— SOURCE RECORDS —
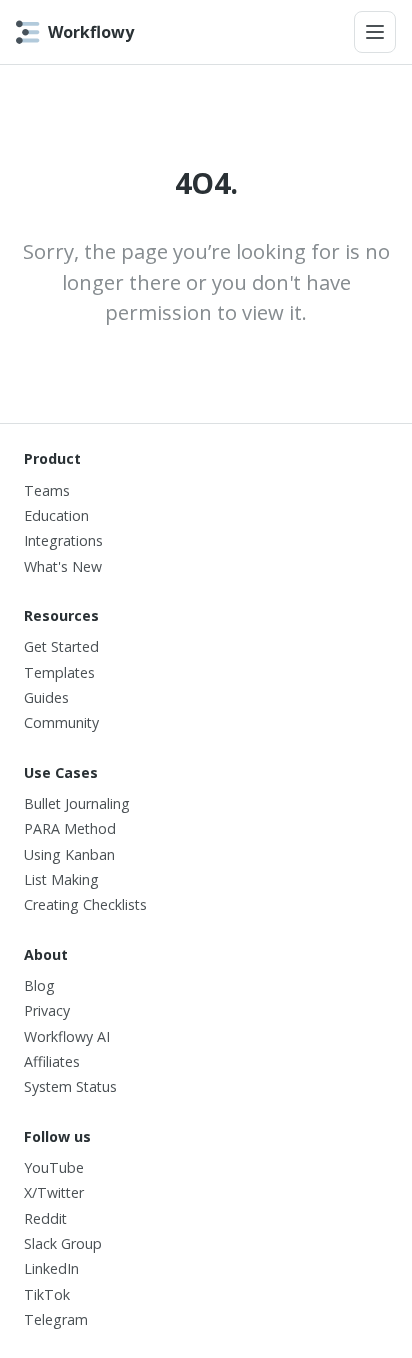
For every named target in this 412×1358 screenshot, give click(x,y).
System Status (70, 1086)
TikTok (47, 1294)
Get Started (61, 646)
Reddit (45, 1218)
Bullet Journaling (77, 803)
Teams (47, 490)
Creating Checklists (85, 904)
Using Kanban (69, 854)
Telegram (56, 1319)
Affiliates (52, 1061)
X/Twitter (54, 1192)
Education (56, 515)
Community (61, 722)
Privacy (47, 1010)
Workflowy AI (67, 1036)
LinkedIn (51, 1268)
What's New (63, 566)
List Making (61, 879)
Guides (46, 697)
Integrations (63, 540)
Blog (39, 985)
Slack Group (63, 1243)
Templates (59, 672)
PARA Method (70, 828)
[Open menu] (375, 32)
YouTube (54, 1167)
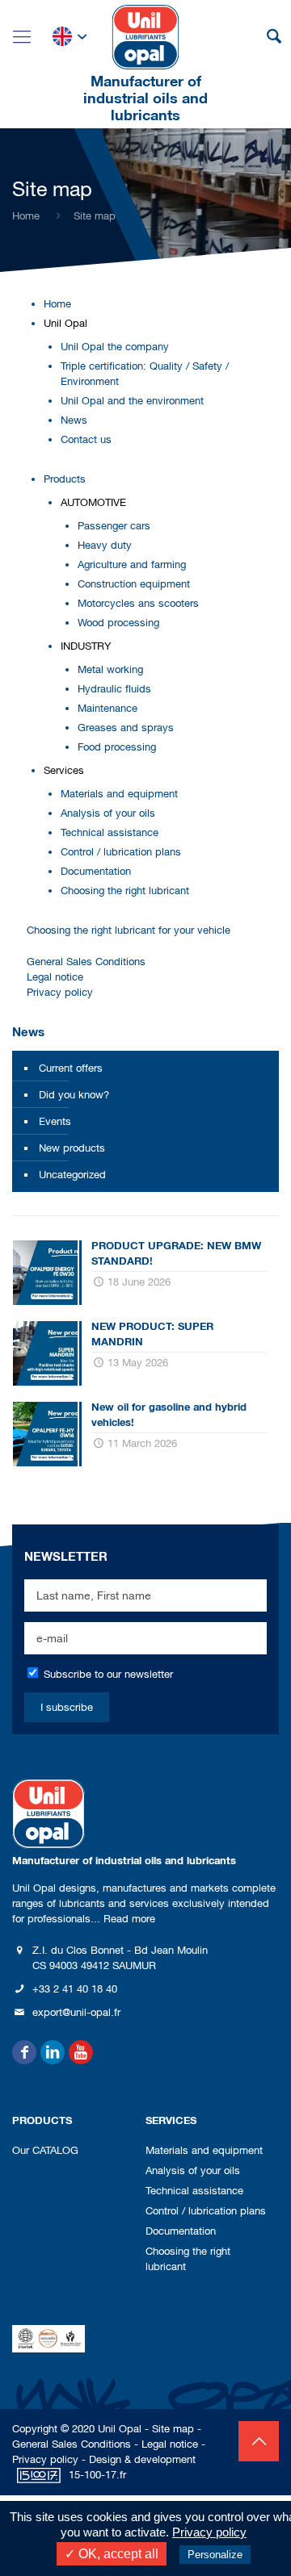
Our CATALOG (45, 2150)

— EXERCISE INSTRUCTIONS —
Hand back exactly the lines from the one with "Workflowy AI (67, 1036)" through the last line of the data above, both ends included, with every picture left out.

— REPLY —
Workflowy AI (67, 1036)
LinkedIn (51, 1268)
What's New (63, 566)
List Making (61, 879)
Guides (46, 697)
Integrations (63, 540)
Blog (39, 985)
Slack Group (63, 1243)
Templates (59, 672)
PARA Method (70, 828)
[Open menu] (375, 32)
YouTube (54, 1167)
Our CATALOG (45, 2150)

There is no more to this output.